Ecrire pour écrire, quérir les mots justes à lier les uns aux autres, creuser au-delà du langage pour accéder à une écriture centrée uniquement sur soi et sur la recherche de la vérité, telle serait peut-être la volition de
Maurice Blanchot.
Un langage fouillé, sondé jusque dans les propres limites de son âme, de son corps, de ses sentiments, une sorte de perquisition intime pour traquer la part d'ombre de son être, et après cette scrutation obscure de la conscience faite dans le silence, la solitude, l'angoisse et l'abandon, ramener à la surface le flambeau d'une écriture épurée et belle, mais dont finalement, l'esthétisme à ce point exploré ne nous livrerait rien d'autre que sa part d'obscurité.
Car l'obscurité est partout dans l'oeuvre de Blanchot. Elle baigne les lignes d'un texte ne semblant focalisé que sur l'idée de mort et le besoin d'écrire. Un rapport entre mort, maux et mots poussé dans les derniers retranchements d'un homme traqué par sa propre conscience, captif d'une spirale infernale, celle d'un éternel ressassement, d'une réflexion poussée à l'extrême dans le but de dire et dire encore, jusqu'à repousser les limites de la vie et du trépas.
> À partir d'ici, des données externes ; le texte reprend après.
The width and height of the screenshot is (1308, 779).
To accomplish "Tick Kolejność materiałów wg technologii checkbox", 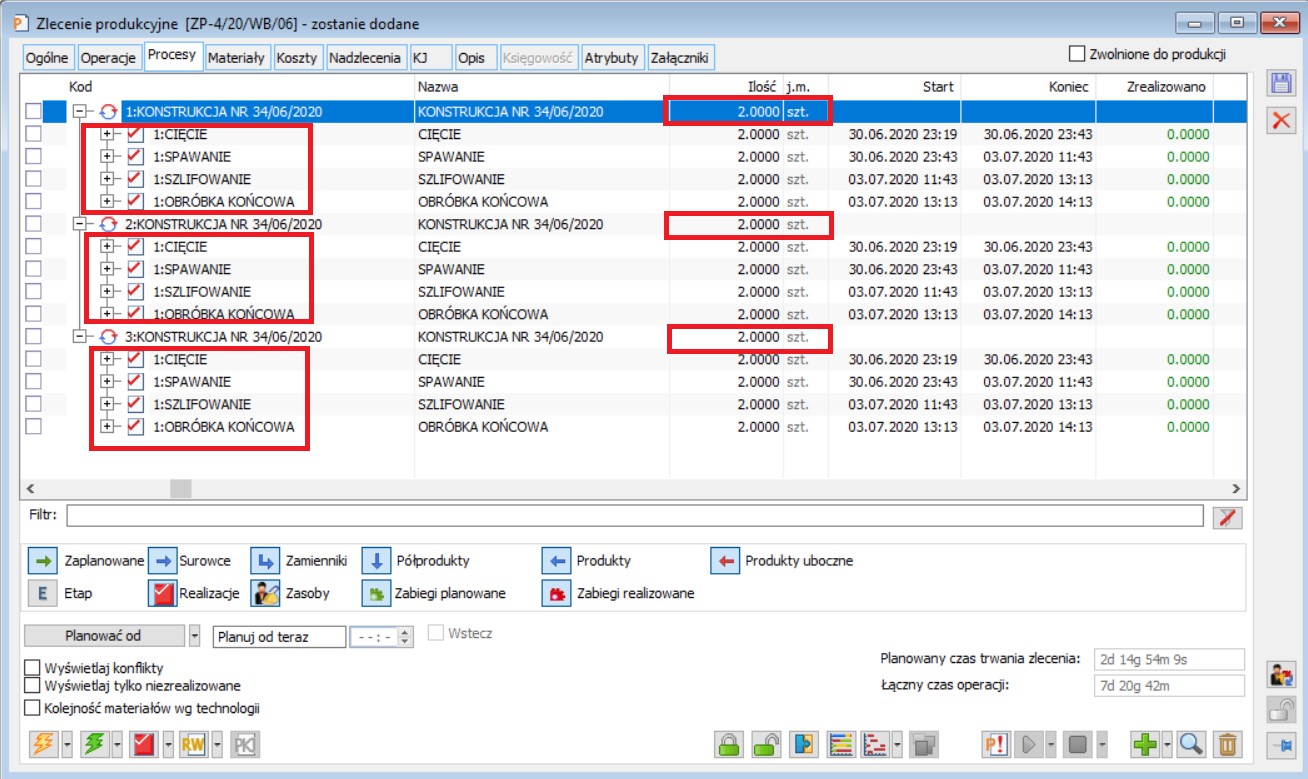I will click(x=33, y=708).
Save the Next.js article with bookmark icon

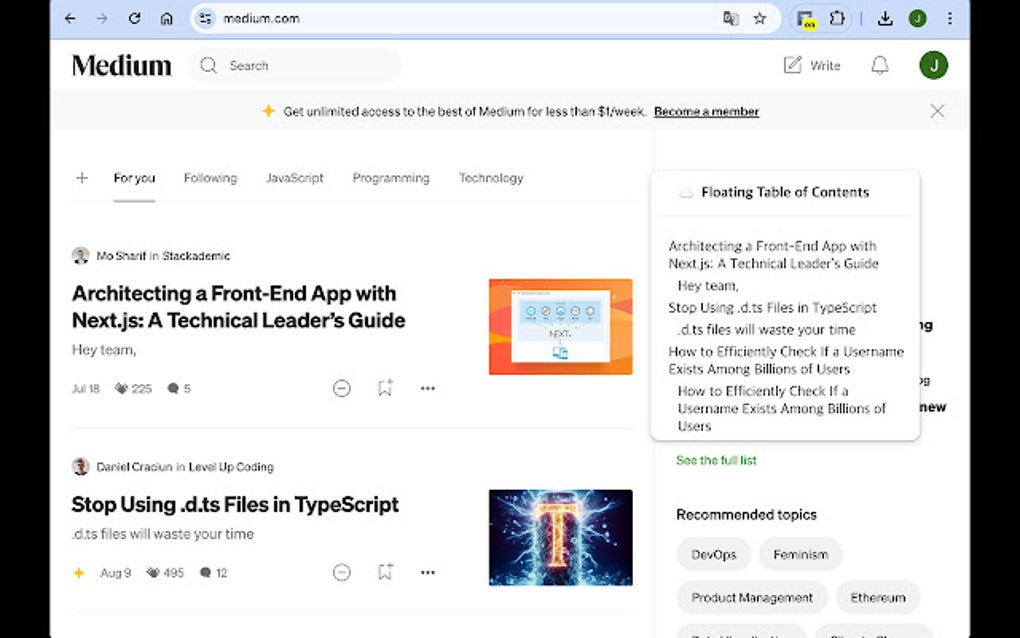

L'écriture est alors vécue comme un mystère. Elle devient expérience, comme devient expérience le fait pour le lecteur de lire cette parole qui s'inscrit moins dans une optique de sens ou de signification que dans un désir de transcender le réel par les mots ; un acte de liberté en somme, pourrait-on dire.
Cependant, pour le lecteur, cela ne va pas sans interrogation ni perplexité.
Nous ne serons pas pour autant aussi intransigeant que l'était le philosophe-écrivain
Cioran, jugeant l'oeuvre du grand écrivain français obscure et vaine bien qu'admirablement écrite : « chaque phrase est splendide en elle-même, mais ne signifie rien. Il n'y a pas de sens qui vous accroche, qui vous arrête. Il n'y a que des mots. »
Il est bon de lire
Maurice Blanchot, pour l'expérience littéraire unique et insolite qu'elle procure et malgré le sentiment d'incompréhension qu'elle occasionne.
Ne serait-ce que pour la qualité d'un verbe jailli du plus profond de l'être intime, pour ces phrases d'une beauté brute, étincelantes d'un morne et trouble éclat, nous nous laisserons encore ensorceler par la plume et la parole de cet auteur singulier en proie à un éternel questionnement sur le sens (ou le non-sens) de notre dérisoire et illusoire existence.
« Mais, sachez-le, là où je vais, il n'y a ni oeuvre, ni sagesse, ni désir, ni lutte ; là où j'entre, personne n'entre. C'est là le sens du dernier combat ».